Он помотал головой вправо, влево, сжал кулаки.
— Нет, не могу, — сказал он вдруг со злобой. — Мне было пять лет, когда объявили войну. Всех ненавижу.
И он бросился головой в подушку, чтобы уже не видеть ни неба, ни окна, ни Ильи.
И почти тотчас же оба заснули тяжелым сном.
На утро Шайбин сказал Вере Кирилловна и Марьянне, что едет с Ильей в Париж. Ильи до вечера никто не видел. Он явился к раннему ужину, уже одетый по городскому.
Его кепка и наполовину пустой чемодан явились с ним вместе. Марьянна поставила на стол две бутылки красного воклюзского. Больше всех пил Вася. Он по своей привычке сидел у стола боком, но это не нарушало некоторой торжественности краткой, почти немой трапезы. Не было семи часов, когда Илья и Шайбин вышли на дорогу. До города, того самого, где находился «Конский рай» господина Жолифера, было три километра. Железнодорожная ветка вела оттуда прямиком к А., перерезая таким образом магистраль Париж-Лион-Средиземное Море.
Уезжающие должны были перехватить скорый поезд в девять тридцать.
Солнце садилось, и птицы реяли над полями. Вера Кирилловна, однако, не сошла к воротам; Шайбин на крыльце наклонился к ней и спросил о чем-то.
— Отвечу вам, если напишите, — сказала она спокойно. Отойдя шагов десять, он внезапно повернул и побежал к дому. Возможно было, что он забыл на столе африканскую трубку. Он оставался в доме минуты две, не больше. Когда он вышел, лицо его было мокро. Шайбин плакал? О, нет! Это были слезы Веры Кирилловны.

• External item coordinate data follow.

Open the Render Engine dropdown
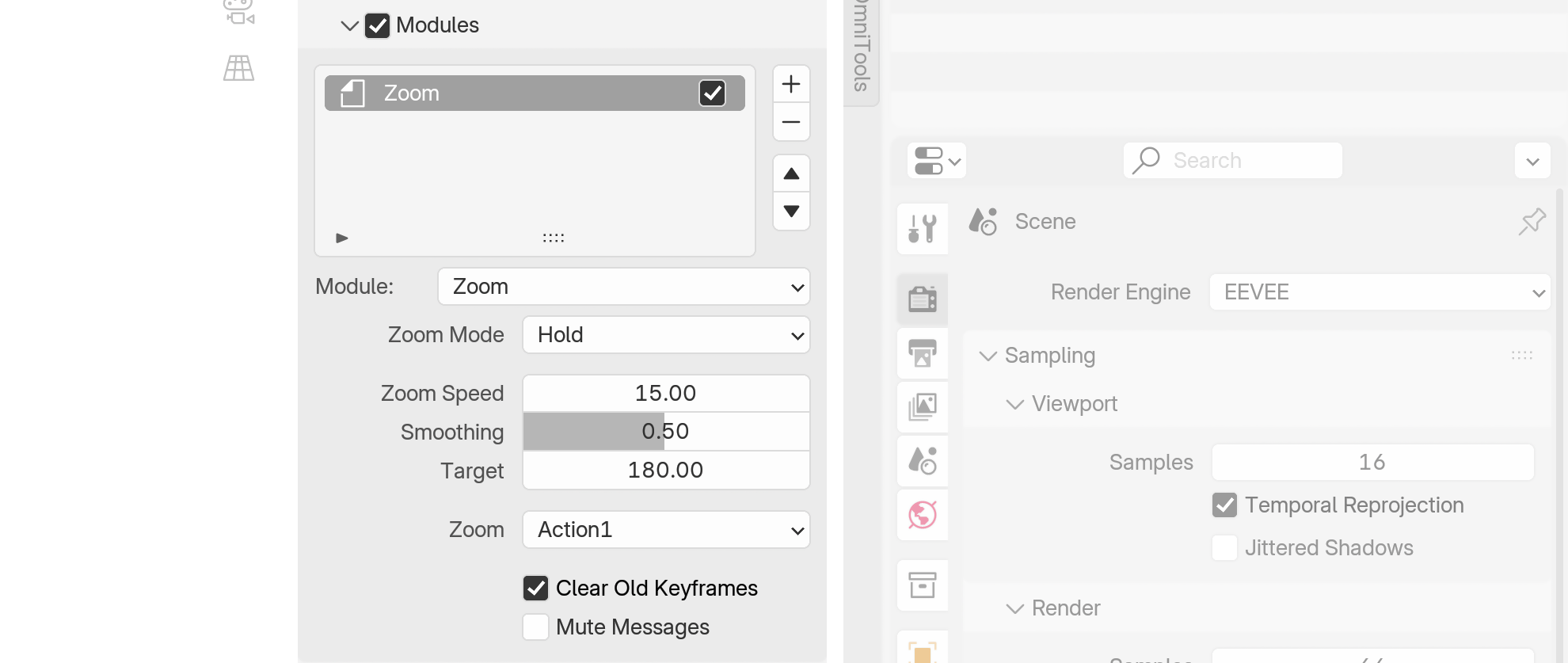 pos(1380,292)
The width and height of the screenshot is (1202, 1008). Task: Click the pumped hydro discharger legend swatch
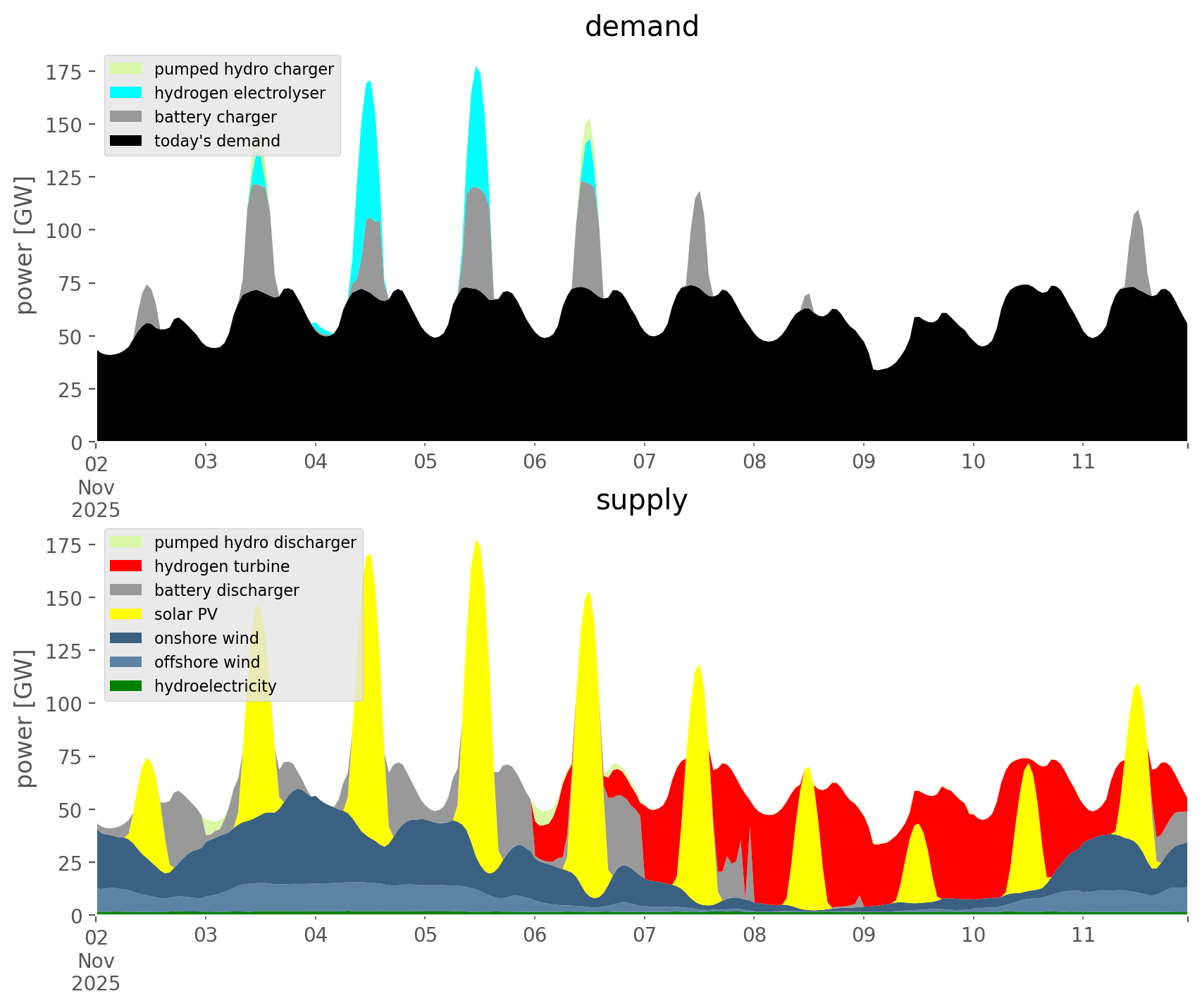[x=126, y=542]
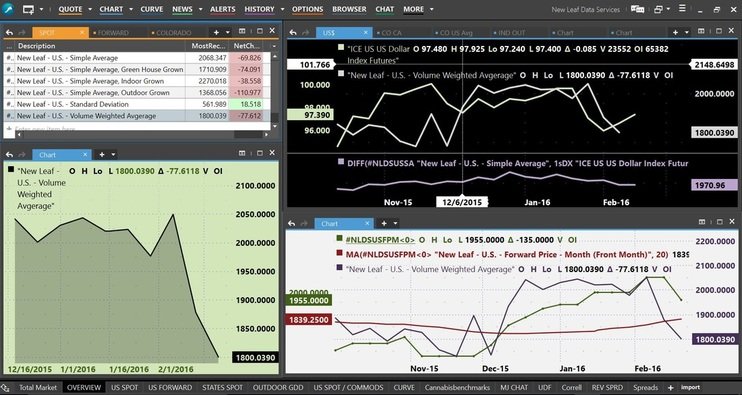
Task: Expand the MORE dropdown arrow
Action: point(431,9)
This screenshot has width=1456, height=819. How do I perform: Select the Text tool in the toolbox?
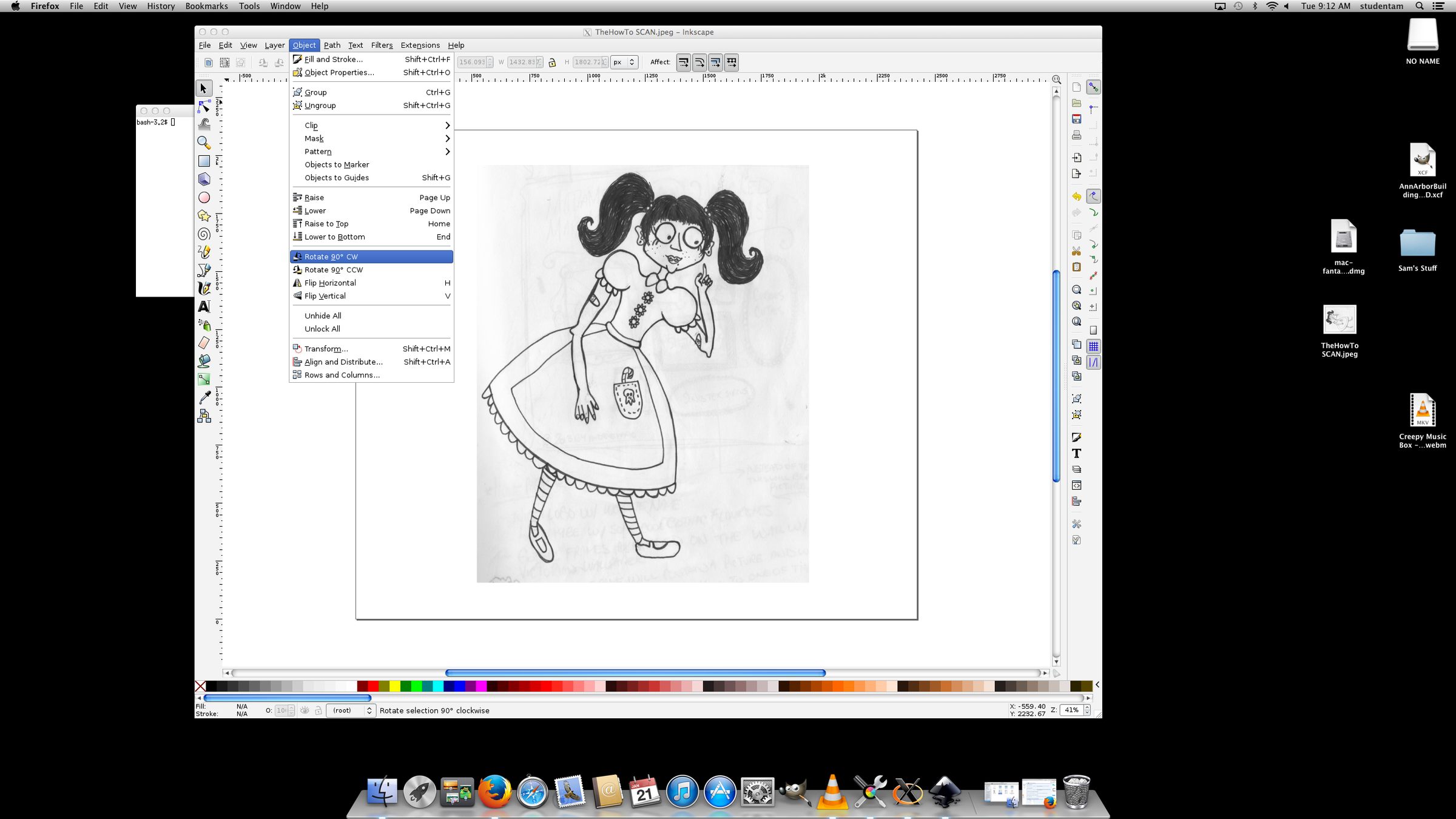[x=204, y=307]
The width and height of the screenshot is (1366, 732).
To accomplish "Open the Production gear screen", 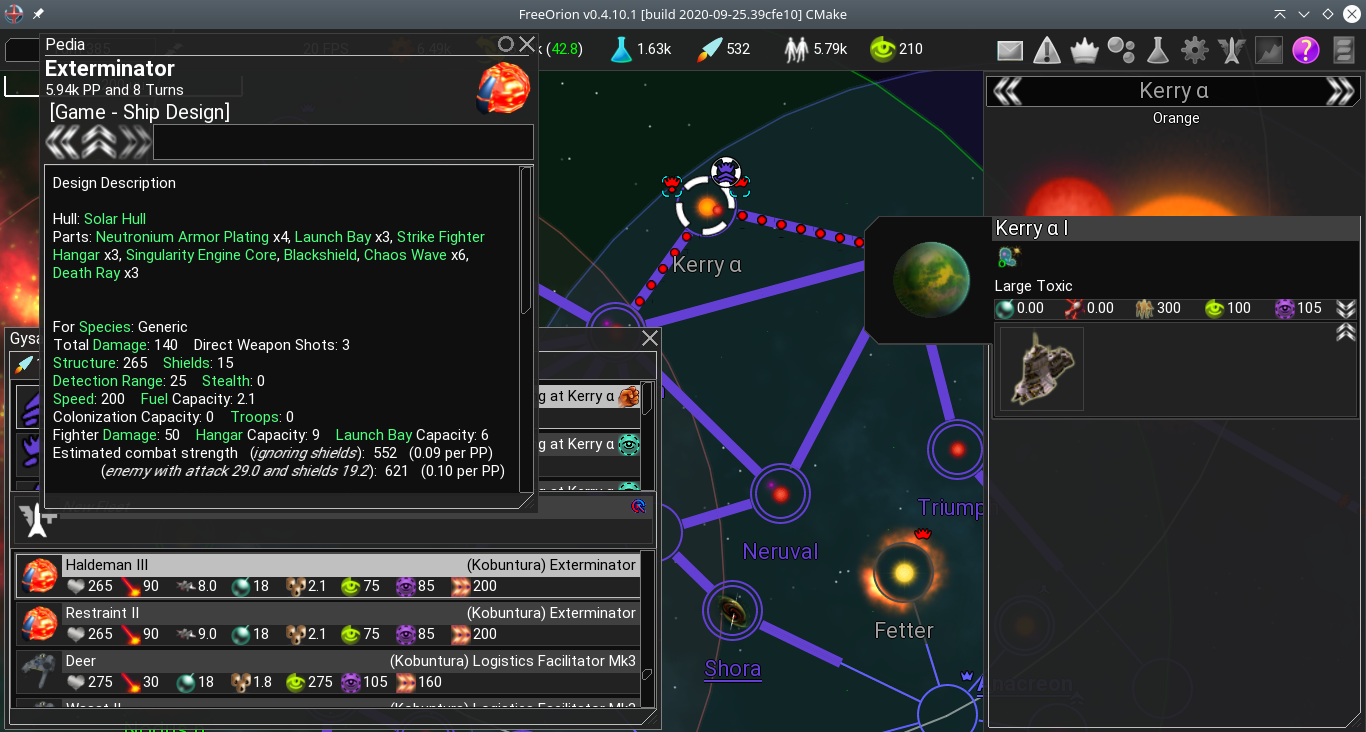I will 1194,49.
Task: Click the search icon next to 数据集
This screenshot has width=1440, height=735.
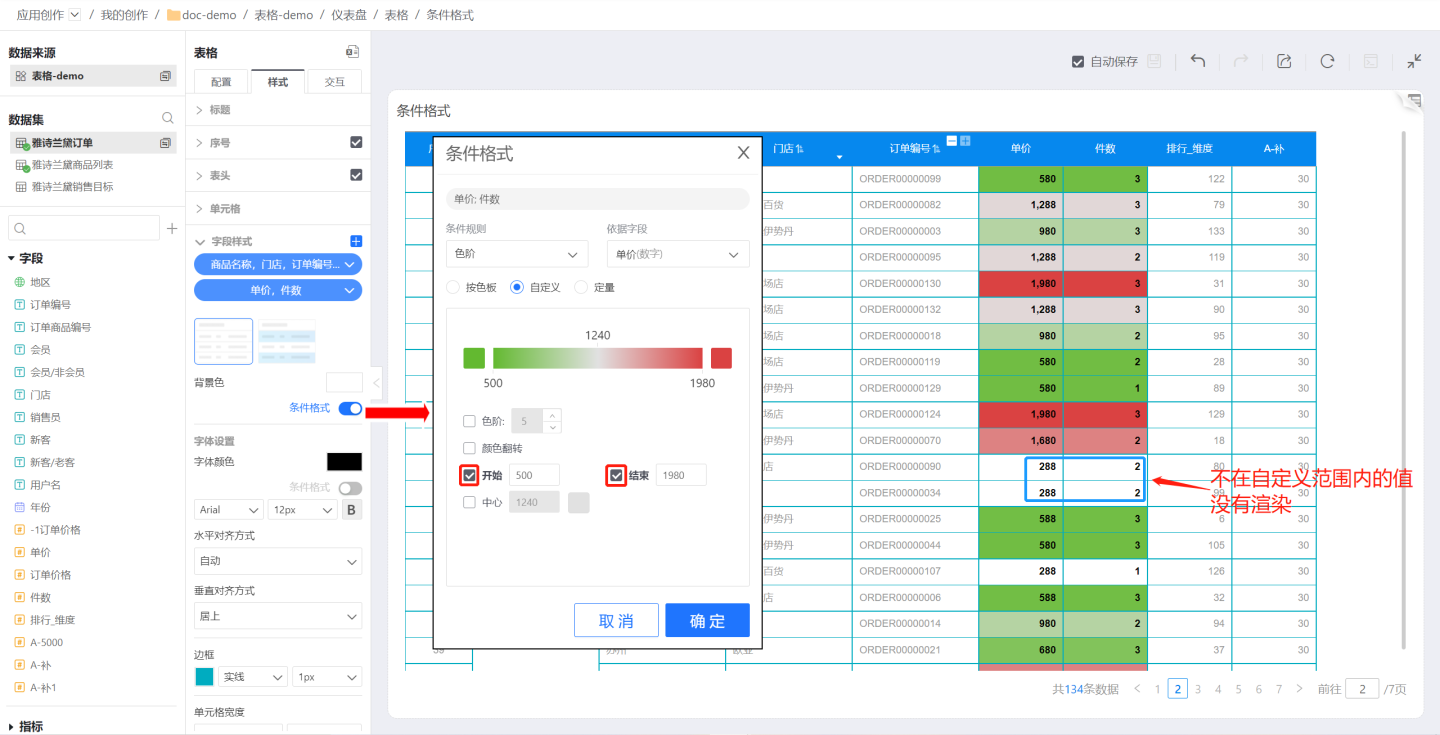Action: 168,118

Вася проводил обоих до шоссе. Навстречу попался им шатучий автобус. Илья сделал знак, с визгом остановились колеса; оба сели. Старуха держала двух петухов у низких, сухих грудей, трое мужчин в манишках возвращались в город со свадьбы, у каждого был в петличке цветок. Автобус, по всей вероятности, тоже каким-то образом был причастен к свадьбе: на дрожащем полу его валялись обрывки серпантина.
Когда Илья и Шайбин сели в поезд, было почти темно, а когда в А. они пересели, — под фонарями, в дыму вокзала, уже наступила ночь.
Они очутились одни в прокуренном, узком отделении третьего класса. В этом месте и до самого Лиона, поезд мчится с бешеной скоростью, под окном изредка, в черной мгле ночи, мелькает будто мертвая рука, за нею смутно плавают огни сел и городов. А в вагоне поют арабы, кричат матросы, играя в кости; плачут дети. Скрипит ночник.
Шайбин сел в угол и тотчас же ощутил то физическое чувство поезда, которое любил с детства: пока бегут колеса — хочется соскочить, обманчивая тревога щемит душу, тянет спрыгнуть и грудью удариться оземь. Но лишь только замрешь на станции — стопудовая лень обхлестнет тебе ноги, оплетет всего тебя, и ты не двинешься, даже чтобы выпить пива, даже чтобы послушать, о чем там кричит мальчишка со столичной газетой в руке.